Is the book still a viable vehicle for knowledge transfer? Think about it, a book is essentially a snapshot in time from one tiny pin-prick of a perspective. Business books typically assert an authoritative viewpoint — this is how to solve this problem. But how can someone sitting at a keyboard in a small room for a certain period of time anticipate the particulars of your specific problem? If that person is knowledgable, they can produce an artifact that has value, sure. But can they compete with say, a network of semi-experts?

Will kids being born today actually consult “books” when they reach adulthood? Or will all human knowledge be readily available, and accessible on the fly, in other formats?

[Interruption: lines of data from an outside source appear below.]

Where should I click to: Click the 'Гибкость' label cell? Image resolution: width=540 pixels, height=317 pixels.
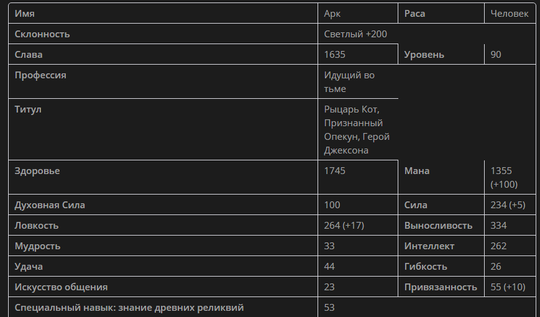point(426,267)
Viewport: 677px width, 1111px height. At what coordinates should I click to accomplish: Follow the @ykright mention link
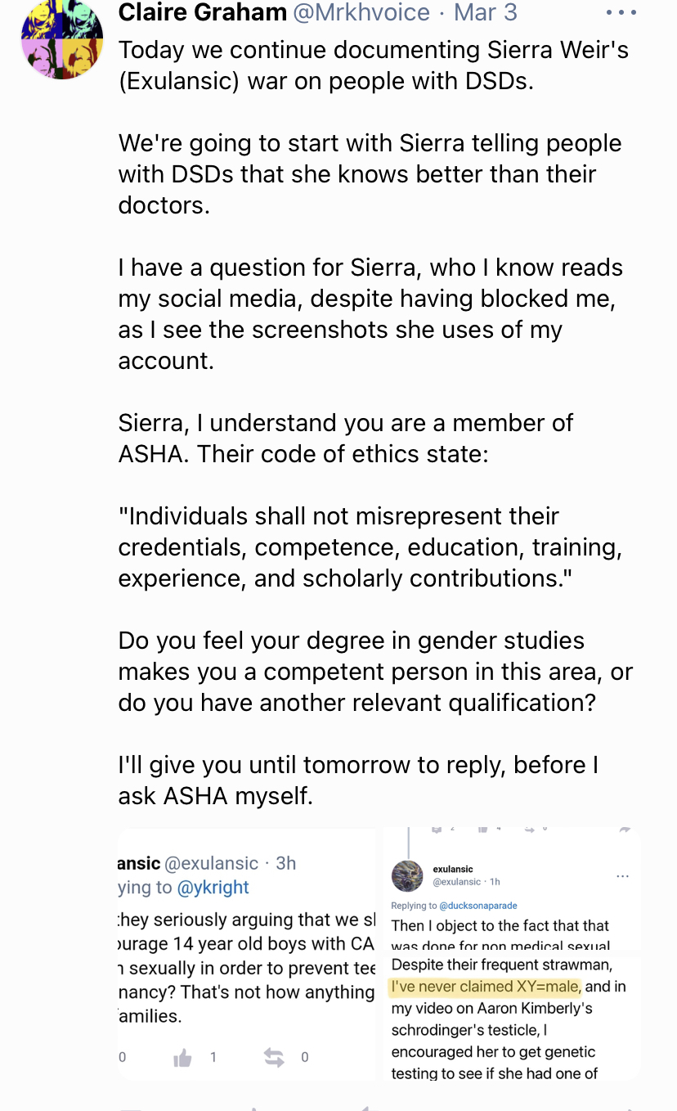[213, 888]
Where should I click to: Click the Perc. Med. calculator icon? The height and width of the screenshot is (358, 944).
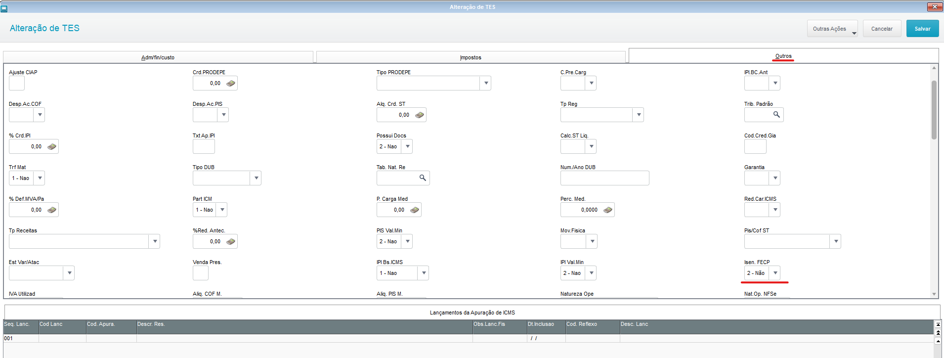click(x=608, y=210)
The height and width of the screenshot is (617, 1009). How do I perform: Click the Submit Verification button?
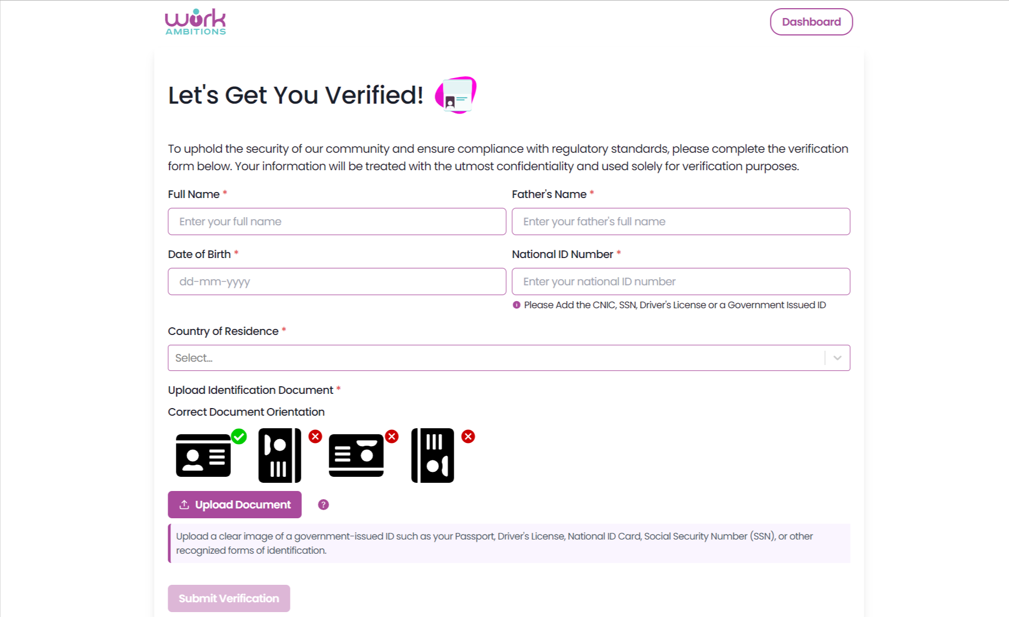pos(229,598)
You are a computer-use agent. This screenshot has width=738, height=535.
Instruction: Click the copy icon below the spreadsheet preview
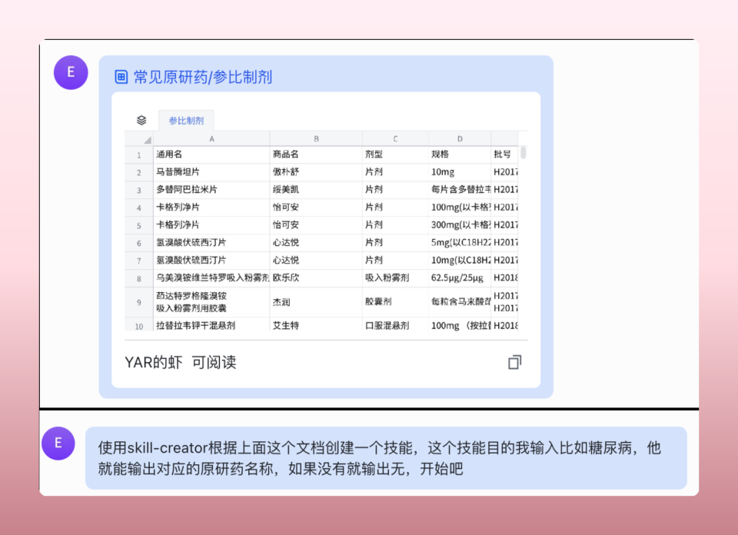(514, 362)
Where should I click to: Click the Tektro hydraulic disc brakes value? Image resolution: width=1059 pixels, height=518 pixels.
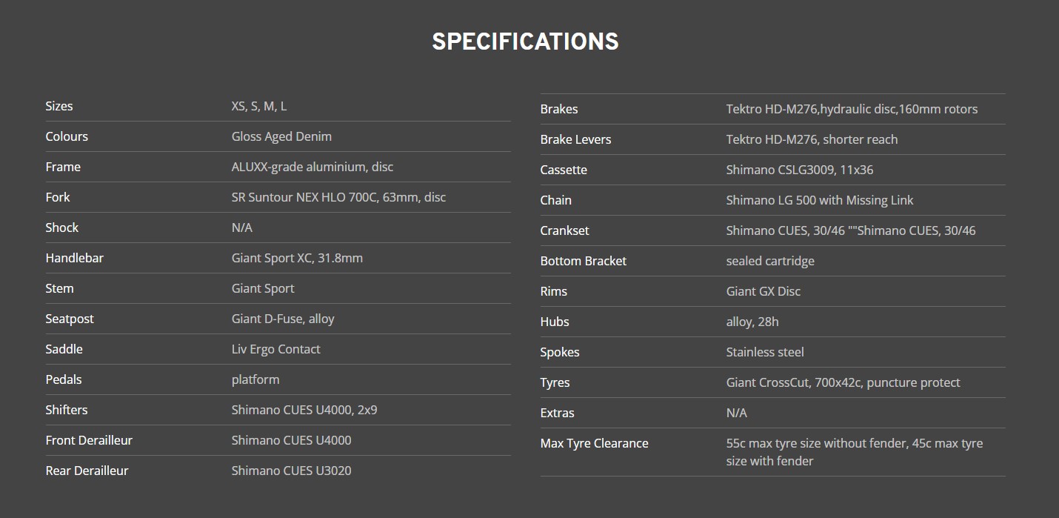852,109
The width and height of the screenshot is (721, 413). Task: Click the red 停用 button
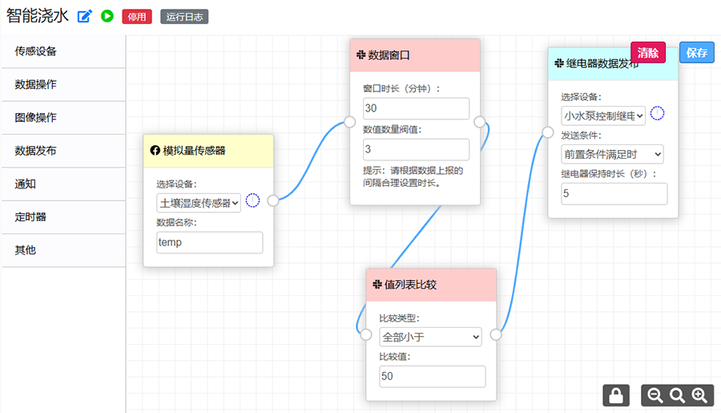tap(137, 17)
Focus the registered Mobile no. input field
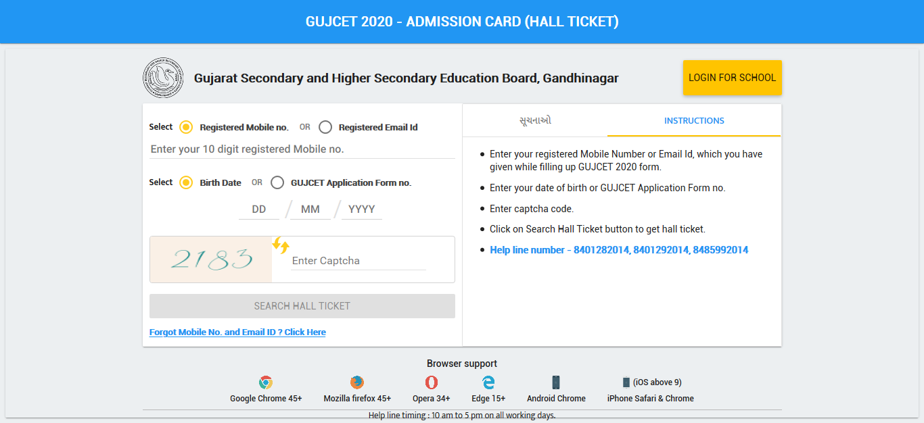This screenshot has width=924, height=423. point(302,149)
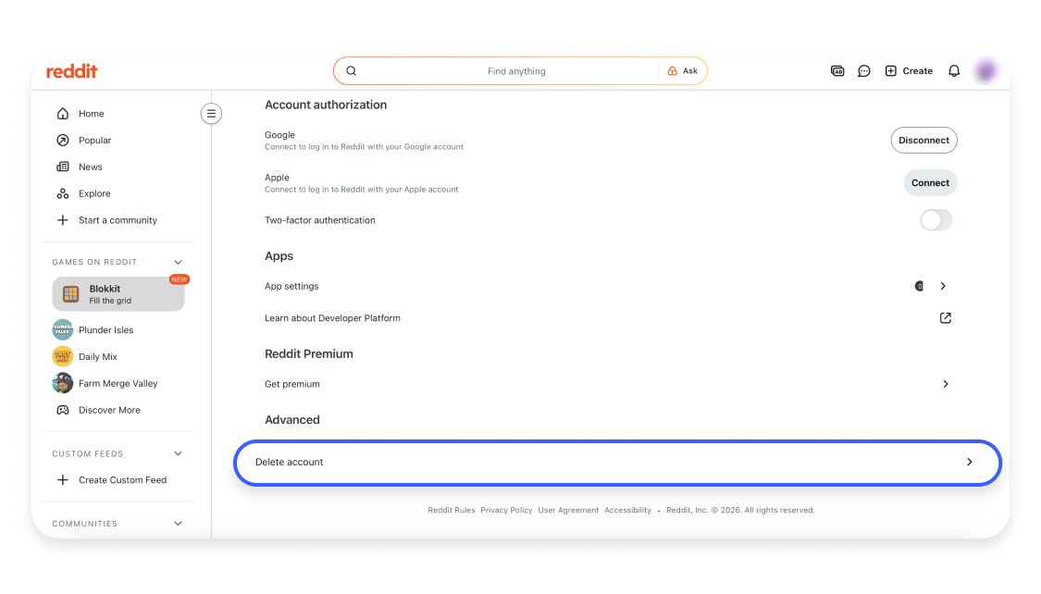
Task: Select the Blokkit game icon
Action: point(70,293)
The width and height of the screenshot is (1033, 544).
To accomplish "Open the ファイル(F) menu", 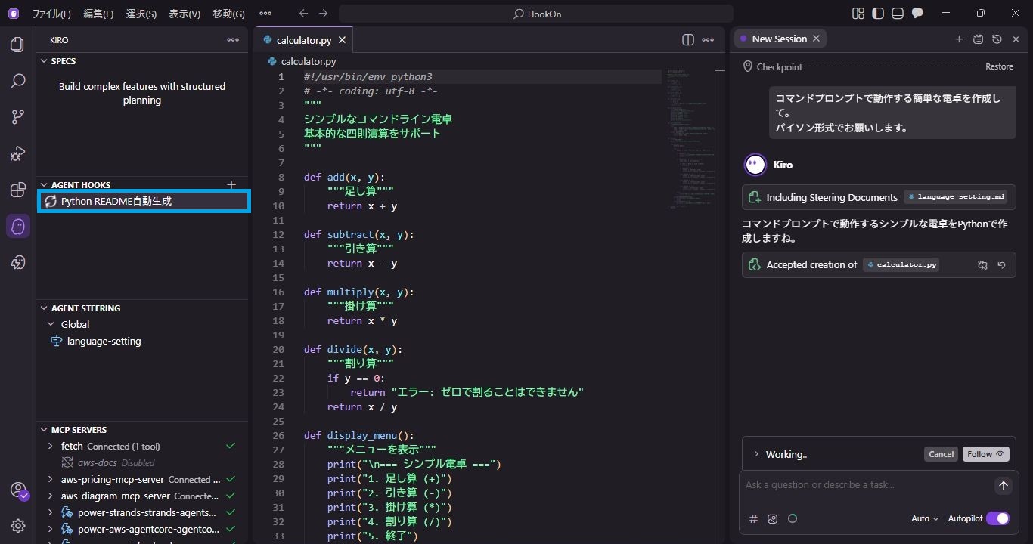I will click(x=51, y=14).
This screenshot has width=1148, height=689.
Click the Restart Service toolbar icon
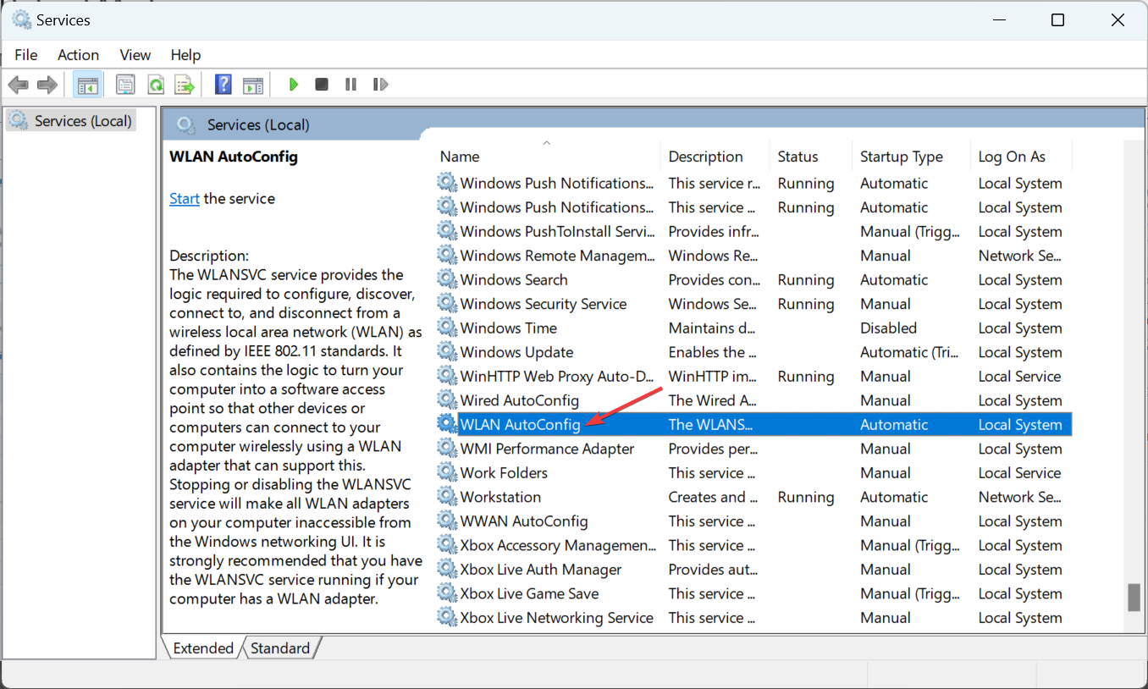(x=380, y=85)
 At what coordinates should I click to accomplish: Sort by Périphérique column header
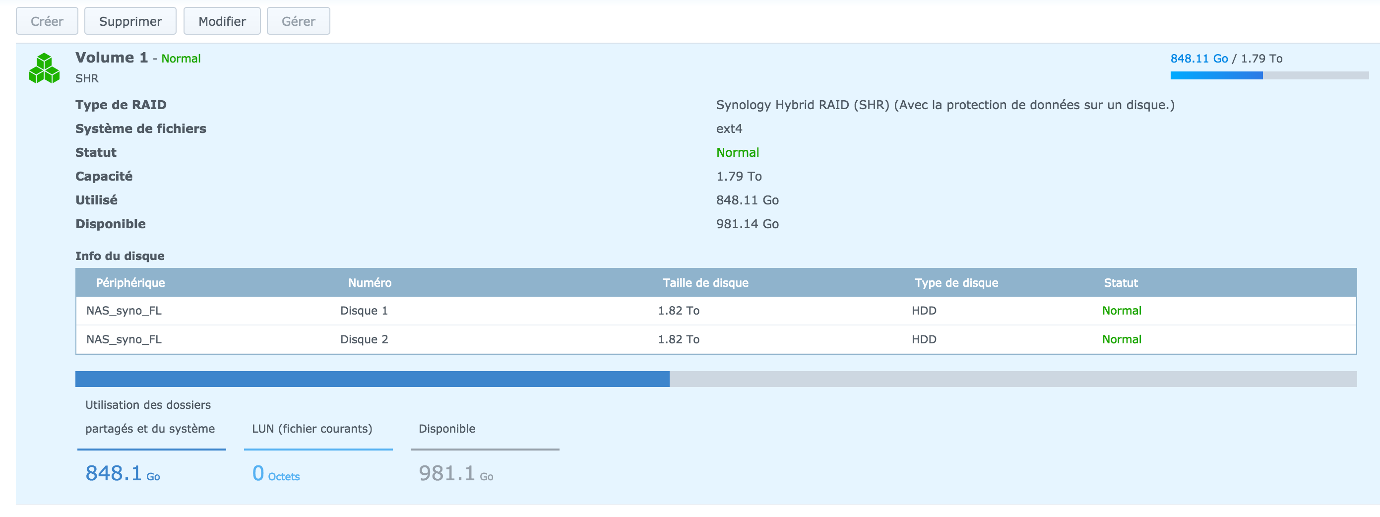pyautogui.click(x=130, y=283)
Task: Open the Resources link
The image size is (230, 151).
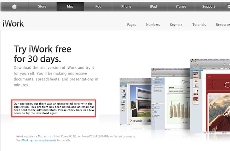Action: 223,25
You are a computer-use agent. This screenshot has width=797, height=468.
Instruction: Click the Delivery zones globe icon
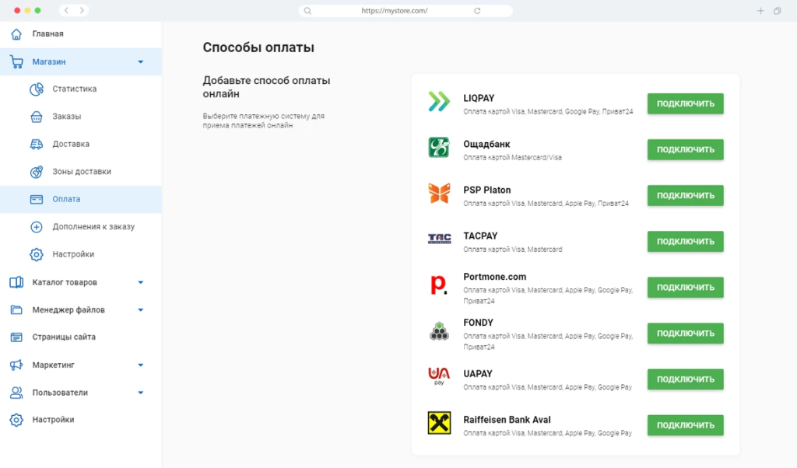[36, 172]
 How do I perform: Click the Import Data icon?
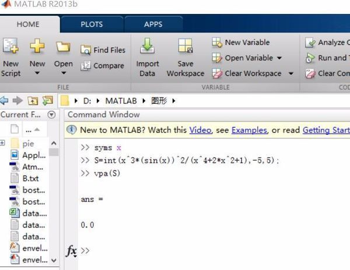coord(147,47)

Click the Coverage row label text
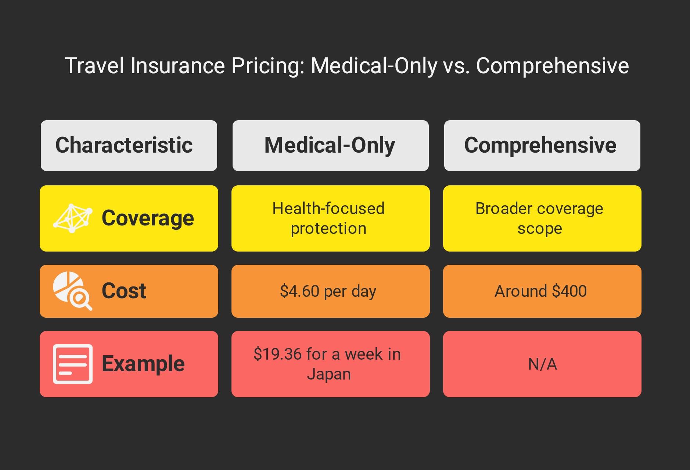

Seems there’s a glut of big-name books coming out this fall, which has publishers scrambilng to differentiate their hoped-for blockbusters from the others before they land in the remainder bin. So reports the Los Angeles Times yesterday (my emphasis):

At Simon & Schuster, for example, publicists have been reaching out to bloggers…. “This isn’t something I was doing a year ago, but I think it’s a huge opportunity for us now,” said marketing director Leah Wasielewski. “I got a fantastic response from some bloggers, and it makes sense because this approach allows us to target consumers directly and gauge their interests. You go right to the source.”

Also quoted in the Times story is Daniel Menaker, editor-in-chief of the Random House Publishing Group:

“For me the Web is like a teenager’s room,” Menaker said. “It can be very messy, and you don’t know quite how to bring order to it. But you can’t ignore it. You have to deal with it.”

If publishers are beginning to connect directly with niche markets, will they begin to publish to them as well? Instead of pouring resources into marketing blockbuster home runs, will they begin to hit singles and doubles, micropublishing books that may have not made the cut in the past? Or maybe a new class of info-preneur will fill the void…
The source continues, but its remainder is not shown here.